Hours after owners overwhelmingly approved a conditional end to the 4-month-old lockout, the players refused to vote on the proposed 10-year collective bargaining agreement. Describing the move as a "power play," New Orleans Saints fullback Heath Evans accused the owners of trying to "slip many things" into the CBA that hadn't been agreed upon.


Ravens wide receiver Donte' Stallworth confirmed that the players haven't received all of the documents from the NFL to review, which has caused the delay. The NFL has given the players until Tuesday to vote on the deal, according to ESPN.

"Our leadership isn't going to sign anything just because it's time to go to training camp," Ravens linebacker Jarret Johnson said.


In a development that caused more confusion than celebration, the owners voted 31-0 in favor of the settlement, which included the return of the salary cap, a reduction in offseason workouts for players and the continuation of a 16-game regular season. Oakland abstained from the vote.

The league immediately released a calendar that would open facilities Saturday and allow free agency to begin Wednesday, pending recertificiation of the players' union.
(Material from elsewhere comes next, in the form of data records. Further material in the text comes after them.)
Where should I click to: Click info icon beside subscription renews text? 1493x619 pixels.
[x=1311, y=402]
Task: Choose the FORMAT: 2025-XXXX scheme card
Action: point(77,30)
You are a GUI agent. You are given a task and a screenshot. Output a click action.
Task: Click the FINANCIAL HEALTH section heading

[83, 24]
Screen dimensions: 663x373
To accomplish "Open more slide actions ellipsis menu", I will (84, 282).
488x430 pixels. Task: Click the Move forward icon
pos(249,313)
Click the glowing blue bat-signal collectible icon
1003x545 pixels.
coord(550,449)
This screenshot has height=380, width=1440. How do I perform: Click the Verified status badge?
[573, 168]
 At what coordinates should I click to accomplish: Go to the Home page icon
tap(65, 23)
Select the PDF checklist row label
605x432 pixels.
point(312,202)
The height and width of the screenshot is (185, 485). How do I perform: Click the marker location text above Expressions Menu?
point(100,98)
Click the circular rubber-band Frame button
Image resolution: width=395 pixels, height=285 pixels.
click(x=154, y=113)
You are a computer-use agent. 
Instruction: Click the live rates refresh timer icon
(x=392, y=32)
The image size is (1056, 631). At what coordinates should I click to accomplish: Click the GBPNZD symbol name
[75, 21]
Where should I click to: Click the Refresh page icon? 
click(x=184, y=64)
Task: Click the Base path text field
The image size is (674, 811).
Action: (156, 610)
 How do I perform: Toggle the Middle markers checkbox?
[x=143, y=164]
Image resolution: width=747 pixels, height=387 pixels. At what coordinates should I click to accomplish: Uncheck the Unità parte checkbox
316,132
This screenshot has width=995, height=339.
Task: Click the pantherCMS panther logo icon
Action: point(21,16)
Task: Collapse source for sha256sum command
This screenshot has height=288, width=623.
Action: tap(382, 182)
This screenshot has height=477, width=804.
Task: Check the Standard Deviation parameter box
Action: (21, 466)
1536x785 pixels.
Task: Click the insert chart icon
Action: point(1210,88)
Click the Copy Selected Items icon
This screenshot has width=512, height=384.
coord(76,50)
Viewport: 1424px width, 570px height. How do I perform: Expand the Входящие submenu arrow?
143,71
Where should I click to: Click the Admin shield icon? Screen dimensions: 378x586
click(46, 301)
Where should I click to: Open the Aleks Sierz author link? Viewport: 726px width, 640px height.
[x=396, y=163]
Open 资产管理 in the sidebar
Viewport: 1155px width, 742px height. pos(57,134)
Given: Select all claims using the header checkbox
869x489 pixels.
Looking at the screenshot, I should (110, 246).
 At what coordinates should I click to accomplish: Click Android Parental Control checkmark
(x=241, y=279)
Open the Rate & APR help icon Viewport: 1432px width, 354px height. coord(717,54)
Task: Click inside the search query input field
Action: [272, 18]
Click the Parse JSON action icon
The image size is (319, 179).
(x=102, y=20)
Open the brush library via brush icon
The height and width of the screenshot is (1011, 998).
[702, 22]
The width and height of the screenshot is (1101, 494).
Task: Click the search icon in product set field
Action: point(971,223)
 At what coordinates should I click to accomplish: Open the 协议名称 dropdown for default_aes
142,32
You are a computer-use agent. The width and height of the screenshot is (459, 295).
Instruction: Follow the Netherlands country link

"I think this is a great day for fans," Ravens President Dick Cass said in a statement. "We're ready for the season to begin, and we've been preparing for this for many months. Our coaches are ready, our scouts are ready. It's going to be a lot of activity at the facility in the next week or so."

The players, however, didn't vote on the proposal during a 90-minute conference call Thursday night. According to NFLPA leader DeMaurice Smith, issues such as "workers' compensation, economic issues and end-of-deal terms" still remain to be resolved.

Ravens cornerback Domonique Foxworth, who also serves on the NFLPA executive committee, vented his frustration to fullback Le'Ron McClain on Twitter.

"Man, they don't make anything easy," Foxworth wrote.

NFL officials contend it's a fair deal.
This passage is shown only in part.